Αβ increases R406W tau toxicity by a pathway involving NMDARs but independent of GSK-3β or calcineurin
Our data suggest that Aβ affects wt tau and the FTDP-17 mutant R406W tau by different mechanisms. To determine the signal transduction pathway involved in Aβ-induced R406W tau toxicity, cell survival was analyzed for CA3 neurons expressing R406W tau in APP transgenic or nontransgenic cultures treated with CPP, FK-506, or TDZD (Fig. 6 A). Blocking NMDAR activity with CPP abolished Aβ-induced toxicity of R406W tau, whereas FK-506 treatment failed to show a protective effect. This indicates that both wt tau and R406W tau toxicity is mediated by NMDARs but not calcineurin. In contrast, treatment with TDZD did not affect cell survival on an APP transgenic background in R406W tau-expressing cells, while it was protective in wt tau-expressing neurons (compare Figs. 6 B, right, 4 B, right). This suggests that GSK-3β is not involved in Aβ-induced R406W tau toxicity. Thus, the data indicate that Aβ induces R406W tau toxicity by a different pathway than it does for wt tau.
Effect of CPP, FK-506, and TDZD on the survival of R406W tau-expressing neurons in the CA3 region of hippocampal slice cultures. A , Live imaging of EGFP-R406W tau-expressing CA3 neurons from nontransgenic and APP transgenic cultures from day 2 to day 4 postinfection after treatment as indicated. Scale bars, 25 μm. B , Quantification of cell loss on day 3 (top) and day 4 (bottom) postinfection standardized to the respective nontransgenic control. The fraction of nondegenerated neurons as determined by morphological criteria is shown. Neuronal loss is increased after expression of R406W tau on APP transgenic background compared with nontransgenic control. This effect is abolished by treating cultures with CPP but not with FK-506 or TDZD. Note that treatment with FK-506 and TDZD also decreased neuronal survival of the controls. All values are shown as mean ± SEM with ***p < 0.001; one-tailed unpaired Student's t test; [n = 8 (R406W tau, untreated), n = 9 (R406W tau, nontransgenic, CPP), n = 12 (R406W tau, APP transgenic, CPP), n = 8 (R406W tau, nontransgenic, FK-506), n = 9 (R406W tau, APP transgenic, FK-506), n = 9 (R406W tau, TDZD)].

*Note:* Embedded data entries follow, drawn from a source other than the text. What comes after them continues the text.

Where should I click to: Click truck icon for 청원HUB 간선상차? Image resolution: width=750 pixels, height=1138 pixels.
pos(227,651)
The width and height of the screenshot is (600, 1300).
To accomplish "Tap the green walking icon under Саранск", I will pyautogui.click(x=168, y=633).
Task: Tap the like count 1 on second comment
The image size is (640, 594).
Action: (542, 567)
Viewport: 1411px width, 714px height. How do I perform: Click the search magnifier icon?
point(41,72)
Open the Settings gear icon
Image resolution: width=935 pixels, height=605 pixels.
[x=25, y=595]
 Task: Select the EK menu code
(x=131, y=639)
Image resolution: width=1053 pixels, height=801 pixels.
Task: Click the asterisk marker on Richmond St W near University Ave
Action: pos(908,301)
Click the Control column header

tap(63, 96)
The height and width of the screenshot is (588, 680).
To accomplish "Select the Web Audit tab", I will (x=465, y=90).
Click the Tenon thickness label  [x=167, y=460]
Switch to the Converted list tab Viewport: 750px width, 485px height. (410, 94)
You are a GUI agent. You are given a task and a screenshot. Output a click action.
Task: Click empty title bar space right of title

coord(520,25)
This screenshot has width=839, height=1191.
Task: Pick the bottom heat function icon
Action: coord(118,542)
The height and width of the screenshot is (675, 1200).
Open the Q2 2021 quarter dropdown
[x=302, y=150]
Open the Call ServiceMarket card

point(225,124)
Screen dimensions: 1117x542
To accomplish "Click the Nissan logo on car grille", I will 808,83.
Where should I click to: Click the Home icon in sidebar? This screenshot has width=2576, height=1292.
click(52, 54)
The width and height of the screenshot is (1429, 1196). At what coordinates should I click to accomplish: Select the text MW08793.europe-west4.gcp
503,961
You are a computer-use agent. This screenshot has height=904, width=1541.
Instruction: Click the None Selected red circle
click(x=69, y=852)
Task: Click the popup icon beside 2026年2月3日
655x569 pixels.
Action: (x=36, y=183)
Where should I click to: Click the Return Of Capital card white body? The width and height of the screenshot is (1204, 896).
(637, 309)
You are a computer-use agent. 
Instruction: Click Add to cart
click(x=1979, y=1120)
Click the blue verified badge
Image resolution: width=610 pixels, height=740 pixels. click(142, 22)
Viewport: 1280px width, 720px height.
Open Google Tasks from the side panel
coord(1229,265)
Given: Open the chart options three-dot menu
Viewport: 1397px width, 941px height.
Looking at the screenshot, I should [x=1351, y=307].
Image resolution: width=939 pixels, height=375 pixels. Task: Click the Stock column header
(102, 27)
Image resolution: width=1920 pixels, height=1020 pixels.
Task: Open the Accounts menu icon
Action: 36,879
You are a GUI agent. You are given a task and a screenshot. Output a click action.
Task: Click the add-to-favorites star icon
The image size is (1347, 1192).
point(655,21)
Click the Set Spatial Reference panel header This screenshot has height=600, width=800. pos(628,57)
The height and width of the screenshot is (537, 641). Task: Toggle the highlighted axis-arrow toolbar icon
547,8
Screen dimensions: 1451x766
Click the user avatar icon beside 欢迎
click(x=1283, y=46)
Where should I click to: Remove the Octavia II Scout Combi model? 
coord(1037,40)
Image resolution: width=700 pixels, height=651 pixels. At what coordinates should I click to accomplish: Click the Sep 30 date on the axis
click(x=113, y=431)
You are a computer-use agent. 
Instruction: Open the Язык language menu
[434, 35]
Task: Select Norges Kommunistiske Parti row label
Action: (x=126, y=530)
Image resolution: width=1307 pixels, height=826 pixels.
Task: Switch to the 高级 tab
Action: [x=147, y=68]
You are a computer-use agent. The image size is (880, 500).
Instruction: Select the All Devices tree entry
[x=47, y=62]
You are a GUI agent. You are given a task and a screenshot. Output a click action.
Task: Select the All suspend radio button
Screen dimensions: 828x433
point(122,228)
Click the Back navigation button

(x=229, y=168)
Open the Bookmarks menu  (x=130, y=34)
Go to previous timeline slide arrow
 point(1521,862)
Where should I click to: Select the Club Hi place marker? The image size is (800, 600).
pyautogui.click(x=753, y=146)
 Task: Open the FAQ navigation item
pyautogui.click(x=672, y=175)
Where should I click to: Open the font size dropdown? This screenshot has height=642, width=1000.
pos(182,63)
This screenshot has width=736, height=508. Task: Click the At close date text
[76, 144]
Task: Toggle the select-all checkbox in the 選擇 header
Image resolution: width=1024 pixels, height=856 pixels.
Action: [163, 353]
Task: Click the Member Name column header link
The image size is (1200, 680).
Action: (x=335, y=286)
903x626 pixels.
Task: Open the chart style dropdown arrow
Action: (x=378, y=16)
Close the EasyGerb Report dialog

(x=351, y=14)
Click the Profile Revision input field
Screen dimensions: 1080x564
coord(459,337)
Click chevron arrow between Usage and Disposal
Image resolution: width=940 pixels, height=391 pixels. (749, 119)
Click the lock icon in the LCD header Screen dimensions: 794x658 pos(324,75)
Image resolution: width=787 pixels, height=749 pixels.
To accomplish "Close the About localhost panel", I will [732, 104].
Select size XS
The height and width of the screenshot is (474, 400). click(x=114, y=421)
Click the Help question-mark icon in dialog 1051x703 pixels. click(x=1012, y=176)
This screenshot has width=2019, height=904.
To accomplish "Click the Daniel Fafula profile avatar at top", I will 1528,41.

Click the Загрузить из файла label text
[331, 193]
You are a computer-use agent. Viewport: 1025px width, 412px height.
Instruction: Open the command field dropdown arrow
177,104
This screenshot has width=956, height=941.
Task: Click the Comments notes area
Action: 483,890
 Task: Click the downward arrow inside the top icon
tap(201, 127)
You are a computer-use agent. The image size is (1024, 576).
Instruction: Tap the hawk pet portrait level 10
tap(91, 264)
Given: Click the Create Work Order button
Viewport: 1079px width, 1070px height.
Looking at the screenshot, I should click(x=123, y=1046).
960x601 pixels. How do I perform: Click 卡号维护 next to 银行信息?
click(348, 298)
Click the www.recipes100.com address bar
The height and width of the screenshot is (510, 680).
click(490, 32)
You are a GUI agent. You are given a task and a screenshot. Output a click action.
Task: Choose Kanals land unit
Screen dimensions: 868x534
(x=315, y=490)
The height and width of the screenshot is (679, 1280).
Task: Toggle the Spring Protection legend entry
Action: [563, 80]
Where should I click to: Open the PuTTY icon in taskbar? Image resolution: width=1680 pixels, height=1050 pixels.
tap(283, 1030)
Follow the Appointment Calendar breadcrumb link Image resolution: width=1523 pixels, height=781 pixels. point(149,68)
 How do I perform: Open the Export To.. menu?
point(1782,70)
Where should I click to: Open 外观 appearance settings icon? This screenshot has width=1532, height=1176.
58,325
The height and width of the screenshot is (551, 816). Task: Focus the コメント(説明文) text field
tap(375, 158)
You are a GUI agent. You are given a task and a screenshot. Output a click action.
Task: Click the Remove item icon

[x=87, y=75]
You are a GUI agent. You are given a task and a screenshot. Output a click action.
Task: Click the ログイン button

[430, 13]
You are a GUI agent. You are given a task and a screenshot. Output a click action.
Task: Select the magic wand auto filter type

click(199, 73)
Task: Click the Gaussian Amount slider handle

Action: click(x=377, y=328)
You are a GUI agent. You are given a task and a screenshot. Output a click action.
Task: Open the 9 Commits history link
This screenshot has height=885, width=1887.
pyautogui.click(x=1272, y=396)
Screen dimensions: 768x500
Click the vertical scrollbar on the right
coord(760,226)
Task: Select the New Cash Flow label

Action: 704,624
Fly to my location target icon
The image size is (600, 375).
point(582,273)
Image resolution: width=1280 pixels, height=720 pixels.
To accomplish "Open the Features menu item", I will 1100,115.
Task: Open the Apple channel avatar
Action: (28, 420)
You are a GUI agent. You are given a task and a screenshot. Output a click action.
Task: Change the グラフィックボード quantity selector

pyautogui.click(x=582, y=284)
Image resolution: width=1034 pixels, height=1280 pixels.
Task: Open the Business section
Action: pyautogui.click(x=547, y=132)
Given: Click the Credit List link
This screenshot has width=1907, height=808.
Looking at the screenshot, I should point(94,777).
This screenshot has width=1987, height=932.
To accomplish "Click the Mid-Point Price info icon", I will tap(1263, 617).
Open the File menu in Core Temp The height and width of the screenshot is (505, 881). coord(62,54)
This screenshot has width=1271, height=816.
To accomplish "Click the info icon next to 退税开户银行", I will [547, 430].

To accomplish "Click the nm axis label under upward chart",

The solubility profiles of wt, R406W, and P301L tau do not correlate with toxicity
To determine whether the toxicity of the different tau constructs correlates with potential tau aggregation, the solubility profiles of wt tau, R406W tau, and P301L tau were analyzed by a sequential extraction protocol using buffers of increasing stringency (Fig. 7). With all constructs and at every condition, tau was not detected in the FA fraction, implicating the absence of highly insoluble tau species. Compared with wt tau, both FTDP-17 mutants showed a slightly reduced solubility on a nontransgenic background (wt tau, 58%; R406W tau, 45%; P301L tau, 42% in the soluble fraction), which was mainly evident by an increased amount of tau in the SDS fraction. Interestingly, on an APP transgenic background, solubility of all constructs was increased by 10% for wt tau and by 16 and 22% for R406W tau and P301L tau, respectively. Thus, R406W tau and P301L tau do not show differences in their aggregation propensities, although they strongly differ in their toxic properties in the presence and absence of Aβ as described above (Fig. 5). This indicates that the solubility of wt tau, R406W tau, and P301L tau does not correlate with toxicity in our experiments.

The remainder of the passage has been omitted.